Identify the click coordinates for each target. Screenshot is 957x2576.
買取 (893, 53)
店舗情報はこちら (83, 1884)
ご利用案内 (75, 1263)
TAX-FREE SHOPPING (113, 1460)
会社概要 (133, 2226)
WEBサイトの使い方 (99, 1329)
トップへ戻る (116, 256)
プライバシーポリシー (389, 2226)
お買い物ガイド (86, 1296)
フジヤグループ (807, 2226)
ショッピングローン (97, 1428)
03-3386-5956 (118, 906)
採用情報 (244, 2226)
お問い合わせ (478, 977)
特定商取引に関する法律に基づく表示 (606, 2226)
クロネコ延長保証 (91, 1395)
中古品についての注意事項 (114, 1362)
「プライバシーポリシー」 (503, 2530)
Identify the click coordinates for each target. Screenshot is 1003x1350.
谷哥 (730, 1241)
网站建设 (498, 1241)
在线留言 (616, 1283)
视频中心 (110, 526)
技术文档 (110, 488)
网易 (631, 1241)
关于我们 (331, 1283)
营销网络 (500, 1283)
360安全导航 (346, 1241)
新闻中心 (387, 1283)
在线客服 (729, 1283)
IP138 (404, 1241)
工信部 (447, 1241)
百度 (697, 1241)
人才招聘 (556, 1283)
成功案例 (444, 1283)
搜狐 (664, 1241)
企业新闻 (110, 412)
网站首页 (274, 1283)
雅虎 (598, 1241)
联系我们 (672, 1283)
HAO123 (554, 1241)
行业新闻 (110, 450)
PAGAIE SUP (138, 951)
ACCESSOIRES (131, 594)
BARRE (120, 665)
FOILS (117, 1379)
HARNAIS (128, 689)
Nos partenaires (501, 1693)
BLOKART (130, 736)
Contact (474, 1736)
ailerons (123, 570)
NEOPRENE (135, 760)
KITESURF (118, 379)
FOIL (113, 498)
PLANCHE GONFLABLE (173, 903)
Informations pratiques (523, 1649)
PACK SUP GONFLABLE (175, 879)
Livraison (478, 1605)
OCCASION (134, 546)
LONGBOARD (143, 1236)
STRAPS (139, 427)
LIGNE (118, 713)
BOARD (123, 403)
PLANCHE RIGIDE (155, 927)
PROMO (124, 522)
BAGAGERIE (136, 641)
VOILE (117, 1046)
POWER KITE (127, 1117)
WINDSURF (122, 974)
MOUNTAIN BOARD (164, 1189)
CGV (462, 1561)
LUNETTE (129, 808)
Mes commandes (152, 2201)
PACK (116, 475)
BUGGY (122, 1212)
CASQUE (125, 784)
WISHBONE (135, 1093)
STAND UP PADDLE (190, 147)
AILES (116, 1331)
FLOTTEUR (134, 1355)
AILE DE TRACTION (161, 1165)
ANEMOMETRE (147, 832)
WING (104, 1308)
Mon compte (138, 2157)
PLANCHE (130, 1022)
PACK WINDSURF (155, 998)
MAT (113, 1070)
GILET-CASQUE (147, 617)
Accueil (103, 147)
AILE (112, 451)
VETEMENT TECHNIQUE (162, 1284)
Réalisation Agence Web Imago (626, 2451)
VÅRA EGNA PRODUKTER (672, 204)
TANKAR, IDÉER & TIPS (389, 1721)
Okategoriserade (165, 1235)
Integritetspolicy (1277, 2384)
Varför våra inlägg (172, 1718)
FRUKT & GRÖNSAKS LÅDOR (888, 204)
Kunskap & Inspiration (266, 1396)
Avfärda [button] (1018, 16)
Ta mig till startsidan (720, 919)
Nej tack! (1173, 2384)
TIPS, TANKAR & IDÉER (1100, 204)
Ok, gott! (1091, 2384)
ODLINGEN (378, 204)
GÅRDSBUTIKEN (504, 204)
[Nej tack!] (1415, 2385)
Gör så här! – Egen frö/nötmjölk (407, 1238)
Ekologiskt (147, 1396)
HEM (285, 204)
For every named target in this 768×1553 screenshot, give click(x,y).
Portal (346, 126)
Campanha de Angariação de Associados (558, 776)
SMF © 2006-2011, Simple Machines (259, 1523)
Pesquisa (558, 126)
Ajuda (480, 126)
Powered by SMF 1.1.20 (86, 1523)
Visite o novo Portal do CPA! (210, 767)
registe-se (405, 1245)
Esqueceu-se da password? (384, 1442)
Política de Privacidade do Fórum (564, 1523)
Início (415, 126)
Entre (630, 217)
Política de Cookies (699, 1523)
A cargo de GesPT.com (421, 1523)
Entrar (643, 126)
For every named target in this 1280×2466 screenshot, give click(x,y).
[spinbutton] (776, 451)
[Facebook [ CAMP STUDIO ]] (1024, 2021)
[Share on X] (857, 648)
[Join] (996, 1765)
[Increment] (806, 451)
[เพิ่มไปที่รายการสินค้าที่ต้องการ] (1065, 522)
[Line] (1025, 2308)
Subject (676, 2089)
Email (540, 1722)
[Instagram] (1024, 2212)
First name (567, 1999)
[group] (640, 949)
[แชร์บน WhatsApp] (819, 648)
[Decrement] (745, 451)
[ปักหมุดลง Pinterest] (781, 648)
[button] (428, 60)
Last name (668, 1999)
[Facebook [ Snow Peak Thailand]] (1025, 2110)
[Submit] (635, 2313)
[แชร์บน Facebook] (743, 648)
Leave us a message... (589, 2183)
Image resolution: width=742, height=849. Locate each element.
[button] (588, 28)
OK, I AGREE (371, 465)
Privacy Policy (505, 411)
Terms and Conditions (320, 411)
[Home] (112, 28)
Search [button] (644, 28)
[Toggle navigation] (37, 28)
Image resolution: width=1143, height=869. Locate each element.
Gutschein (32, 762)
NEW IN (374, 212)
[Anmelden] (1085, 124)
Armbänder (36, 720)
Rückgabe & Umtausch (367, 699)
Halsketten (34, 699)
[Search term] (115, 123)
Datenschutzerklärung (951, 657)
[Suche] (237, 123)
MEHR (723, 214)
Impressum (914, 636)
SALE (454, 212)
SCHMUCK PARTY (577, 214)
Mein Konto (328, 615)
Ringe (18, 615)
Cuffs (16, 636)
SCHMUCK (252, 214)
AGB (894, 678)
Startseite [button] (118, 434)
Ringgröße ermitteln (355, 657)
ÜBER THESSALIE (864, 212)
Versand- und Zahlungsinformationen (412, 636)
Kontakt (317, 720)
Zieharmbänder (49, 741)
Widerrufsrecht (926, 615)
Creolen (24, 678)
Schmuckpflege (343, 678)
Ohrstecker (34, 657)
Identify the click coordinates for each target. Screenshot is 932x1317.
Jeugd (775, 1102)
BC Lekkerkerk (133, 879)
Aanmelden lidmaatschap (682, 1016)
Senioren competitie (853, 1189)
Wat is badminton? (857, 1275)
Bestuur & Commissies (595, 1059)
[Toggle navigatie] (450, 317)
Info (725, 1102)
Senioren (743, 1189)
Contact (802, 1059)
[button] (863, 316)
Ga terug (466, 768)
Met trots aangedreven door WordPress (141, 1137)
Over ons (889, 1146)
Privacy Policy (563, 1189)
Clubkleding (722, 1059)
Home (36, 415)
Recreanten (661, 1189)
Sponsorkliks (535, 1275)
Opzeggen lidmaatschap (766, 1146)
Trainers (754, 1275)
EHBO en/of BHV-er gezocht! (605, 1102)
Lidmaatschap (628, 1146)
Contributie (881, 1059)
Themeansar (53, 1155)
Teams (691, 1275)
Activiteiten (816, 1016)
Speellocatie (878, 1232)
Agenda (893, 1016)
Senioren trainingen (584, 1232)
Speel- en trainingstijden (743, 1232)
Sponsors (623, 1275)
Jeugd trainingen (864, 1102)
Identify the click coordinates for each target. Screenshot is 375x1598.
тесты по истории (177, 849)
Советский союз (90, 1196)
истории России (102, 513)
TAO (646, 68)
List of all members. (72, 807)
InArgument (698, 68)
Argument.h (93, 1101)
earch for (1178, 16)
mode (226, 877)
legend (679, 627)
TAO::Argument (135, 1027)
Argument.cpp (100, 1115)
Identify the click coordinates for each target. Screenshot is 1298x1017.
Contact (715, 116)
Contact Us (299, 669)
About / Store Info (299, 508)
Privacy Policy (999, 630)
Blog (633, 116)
------------
» EXERCISE DESCRIPTION
Find every line in the records above that contains the word "Toggle" and copy each one in full. Case counts, so only count matches that use the same capital and small letters.

» OUTPUT OF THE TASK
[Toggle navigation] (37, 28)
[Toggle navigatie] (450, 317)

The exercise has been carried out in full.